▸ WHAT YOU SHOULD DO:
The required answer is each line in the entries below where "Cjenik" occurs.

[Saved entries]
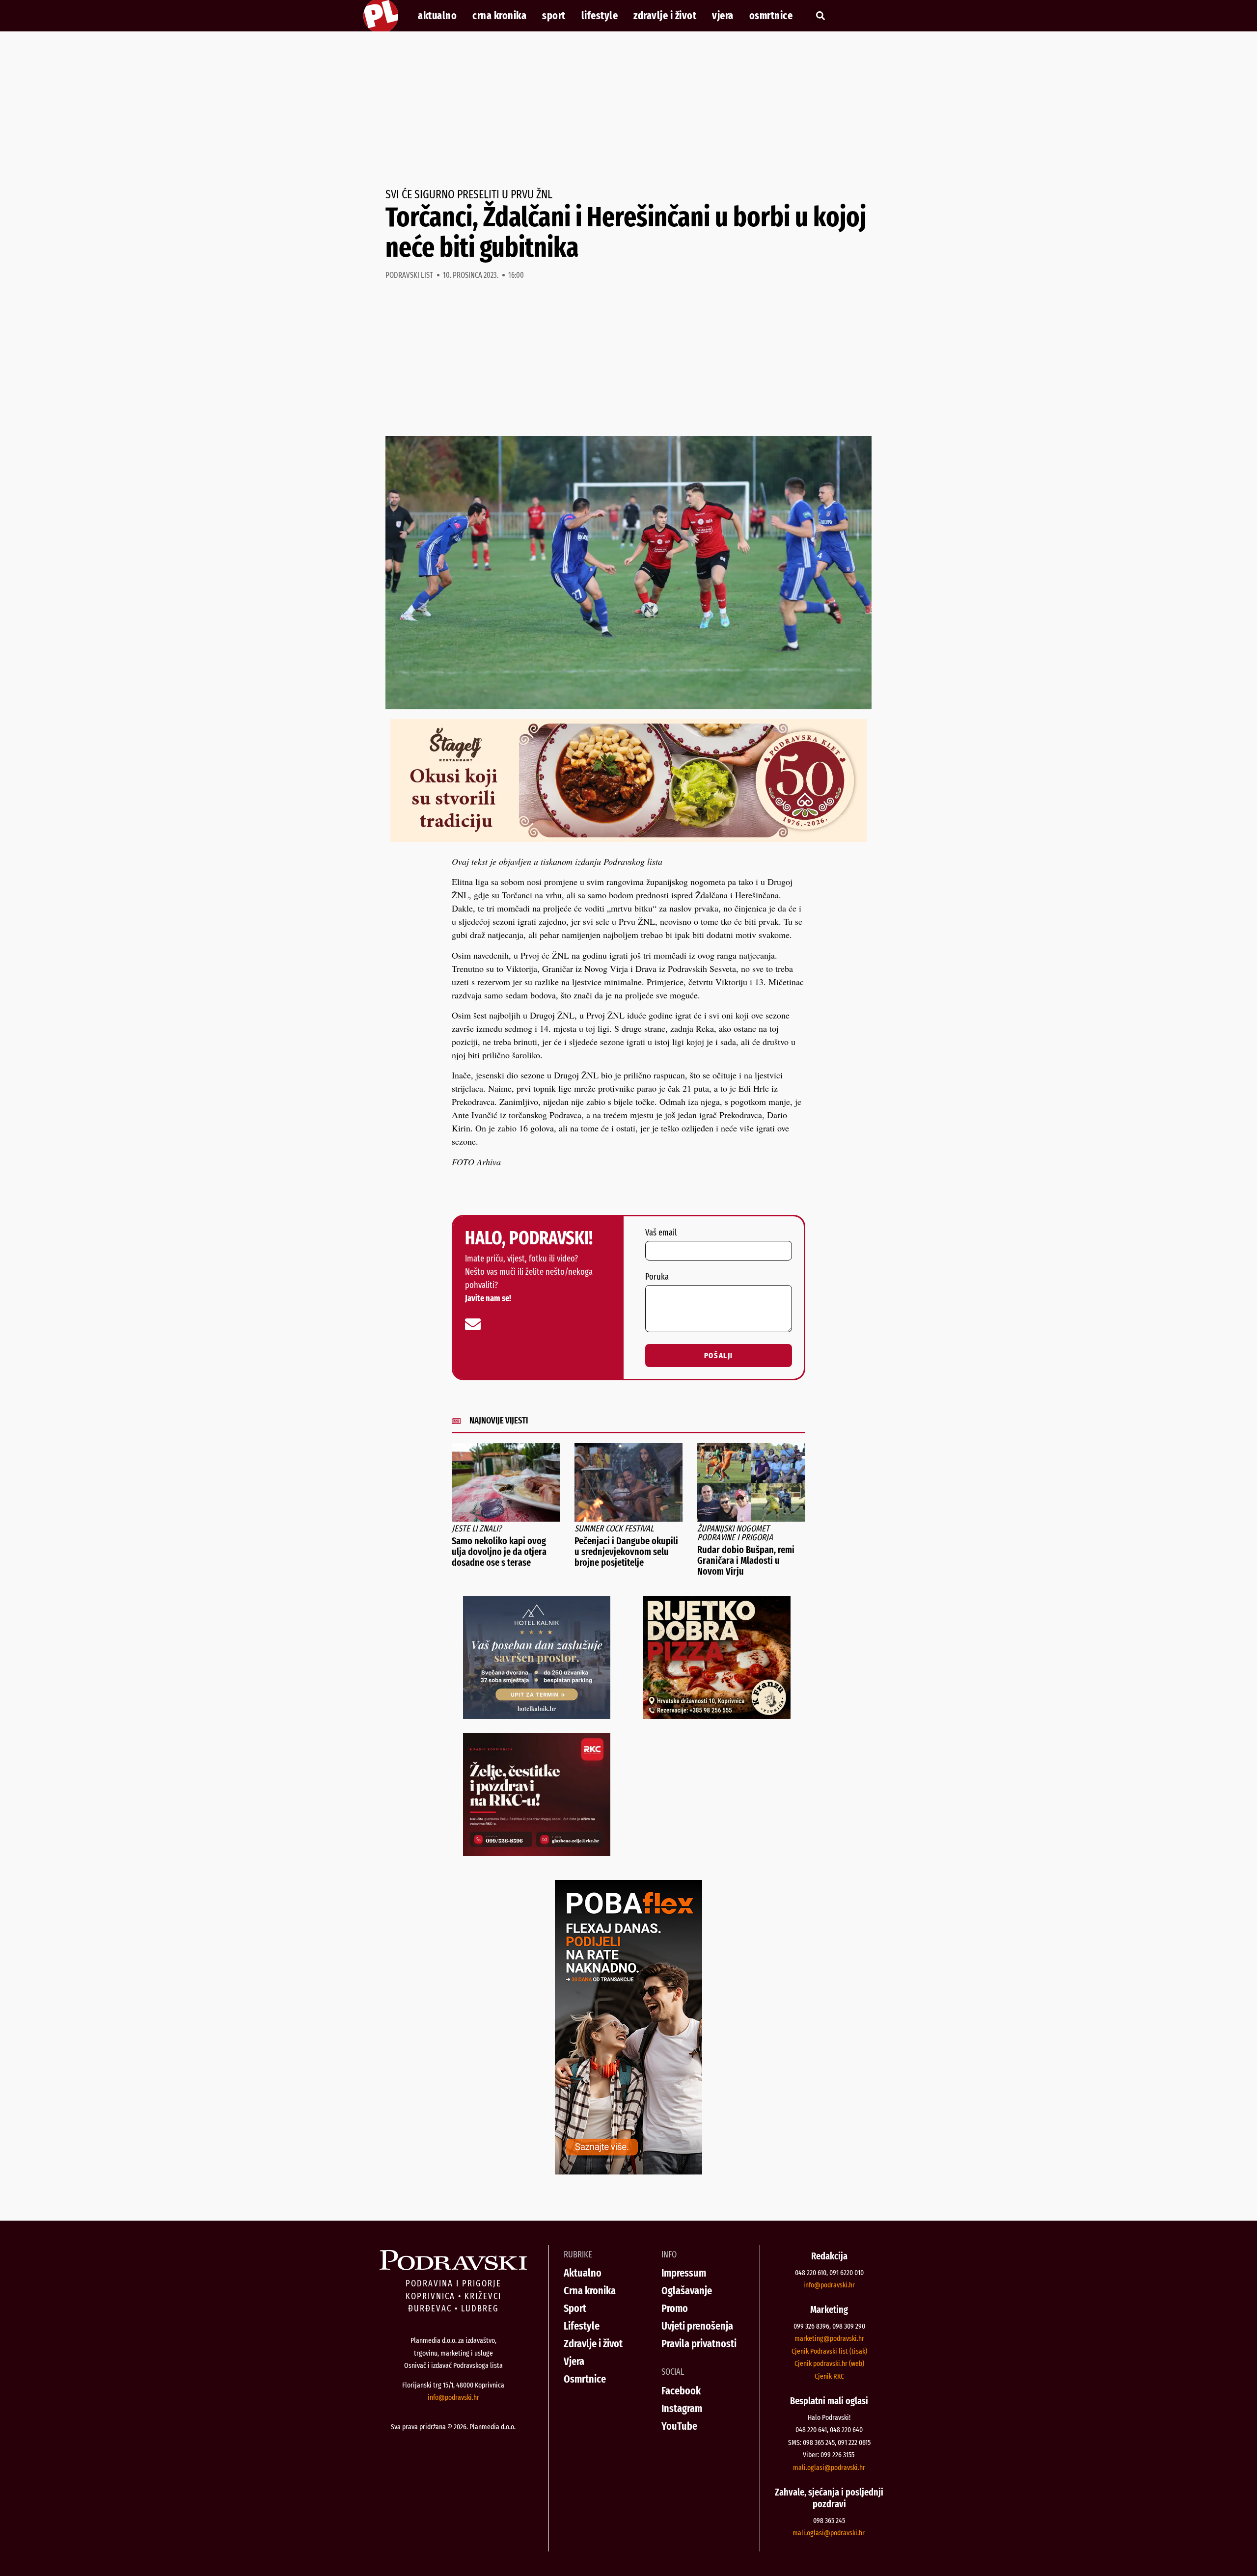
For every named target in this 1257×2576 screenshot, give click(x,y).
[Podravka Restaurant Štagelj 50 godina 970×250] (628, 838)
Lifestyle (599, 16)
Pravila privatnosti (699, 2343)
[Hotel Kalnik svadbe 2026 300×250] (536, 1715)
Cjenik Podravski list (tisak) (829, 2351)
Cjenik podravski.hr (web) (829, 2363)
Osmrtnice (771, 16)
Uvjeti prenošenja (697, 2326)
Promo (674, 2308)
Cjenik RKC (829, 2376)
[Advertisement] (628, 110)
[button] (820, 16)
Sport (554, 16)
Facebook (681, 2390)
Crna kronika (499, 16)
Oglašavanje (686, 2290)
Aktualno (437, 16)
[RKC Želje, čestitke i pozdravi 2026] (536, 1852)
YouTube (679, 2426)
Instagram (681, 2408)
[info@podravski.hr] (473, 1324)
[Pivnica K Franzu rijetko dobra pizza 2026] (717, 1715)
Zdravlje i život (664, 16)
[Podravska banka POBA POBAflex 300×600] (628, 2171)
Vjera (723, 16)
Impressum (683, 2273)
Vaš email (661, 1233)
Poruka (657, 1277)
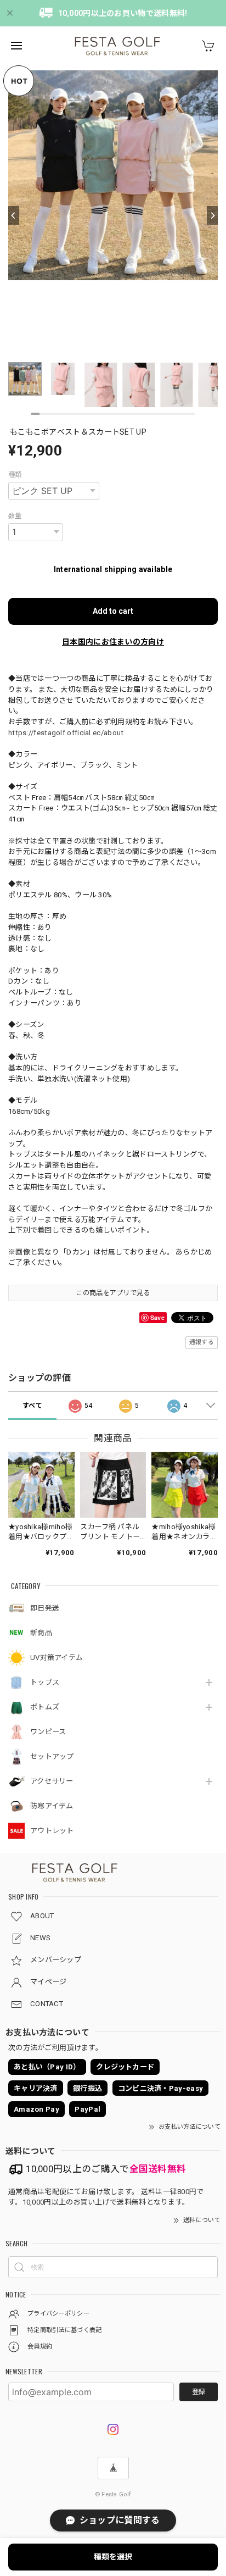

▸ WRITTEN SOLUTION:
Cjenik Podravski list (tisak) (829, 2351)
Cjenik podravski.hr (web) (829, 2363)
Cjenik RKC (829, 2376)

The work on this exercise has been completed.